┌──
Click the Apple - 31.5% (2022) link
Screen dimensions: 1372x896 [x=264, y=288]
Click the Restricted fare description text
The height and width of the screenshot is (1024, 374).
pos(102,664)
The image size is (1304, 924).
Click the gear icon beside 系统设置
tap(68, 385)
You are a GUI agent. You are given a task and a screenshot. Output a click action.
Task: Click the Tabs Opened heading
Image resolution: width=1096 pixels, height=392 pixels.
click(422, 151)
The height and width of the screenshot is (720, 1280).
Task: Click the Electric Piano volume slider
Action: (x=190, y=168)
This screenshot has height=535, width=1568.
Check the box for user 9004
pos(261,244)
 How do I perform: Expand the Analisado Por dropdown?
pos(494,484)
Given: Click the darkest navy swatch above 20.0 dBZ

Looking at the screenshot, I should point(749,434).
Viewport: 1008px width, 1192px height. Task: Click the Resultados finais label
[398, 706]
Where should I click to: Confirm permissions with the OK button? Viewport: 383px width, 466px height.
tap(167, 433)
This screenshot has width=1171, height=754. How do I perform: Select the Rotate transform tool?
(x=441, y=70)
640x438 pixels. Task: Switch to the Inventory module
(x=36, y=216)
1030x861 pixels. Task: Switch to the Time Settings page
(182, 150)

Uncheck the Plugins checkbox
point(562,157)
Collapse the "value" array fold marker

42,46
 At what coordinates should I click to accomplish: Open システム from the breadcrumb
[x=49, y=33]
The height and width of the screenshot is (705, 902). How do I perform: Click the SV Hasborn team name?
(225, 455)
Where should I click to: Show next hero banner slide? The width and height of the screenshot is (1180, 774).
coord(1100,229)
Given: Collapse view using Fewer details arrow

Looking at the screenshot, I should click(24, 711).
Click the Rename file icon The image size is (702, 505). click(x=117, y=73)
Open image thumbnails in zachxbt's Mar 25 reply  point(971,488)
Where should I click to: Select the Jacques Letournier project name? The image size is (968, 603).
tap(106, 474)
└──
_YOUR ASSIGNMENT_
Every line above is to be duplicated exactly as shown.

_SOLVED EXERCISE_
Click the Apple - 31.5% (2022) link
Screen dimensions: 1372x896 [x=264, y=288]
Click the Restricted fare description text
The height and width of the screenshot is (1024, 374).
pos(102,664)
The image size is (1304, 924).
Click the gear icon beside 系统设置
tap(68, 385)
You are a GUI agent. You are given a task and a screenshot. Output a click action.
Task: Click the Tabs Opened heading
Image resolution: width=1096 pixels, height=392 pixels.
click(422, 151)
The height and width of the screenshot is (720, 1280).
Task: Click the Electric Piano volume slider
Action: (x=190, y=168)
This screenshot has height=535, width=1568.
Check the box for user 9004
pos(261,244)
 How do I perform: Expand the Analisado Por dropdown?
pos(494,484)
Given: Click the darkest navy swatch above 20.0 dBZ

Looking at the screenshot, I should point(749,434).
Viewport: 1008px width, 1192px height. Task: Click the Resultados finais label
[398, 706]
Where should I click to: Confirm permissions with the OK button? Viewport: 383px width, 466px height.
tap(167, 433)
This screenshot has width=1171, height=754. How do I perform: Select the Rotate transform tool?
(x=441, y=70)
640x438 pixels. Task: Switch to the Inventory module
(x=36, y=216)
1030x861 pixels. Task: Switch to the Time Settings page
(182, 150)

Uncheck the Plugins checkbox
point(562,157)
Collapse the "value" array fold marker

42,46
 At what coordinates should I click to accomplish: Open システム from the breadcrumb
[x=49, y=33]
The height and width of the screenshot is (705, 902). How do I perform: Click the SV Hasborn team name?
(225, 455)
Where should I click to: Show next hero banner slide? The width and height of the screenshot is (1180, 774).
coord(1100,229)
Given: Collapse view using Fewer details arrow

Looking at the screenshot, I should click(24, 711).
Click the Rename file icon The image size is (702, 505). click(x=117, y=73)
Open image thumbnails in zachxbt's Mar 25 reply  point(971,488)
Where should I click to: Select the Jacques Letournier project name? The image size is (968, 603).
tap(106, 474)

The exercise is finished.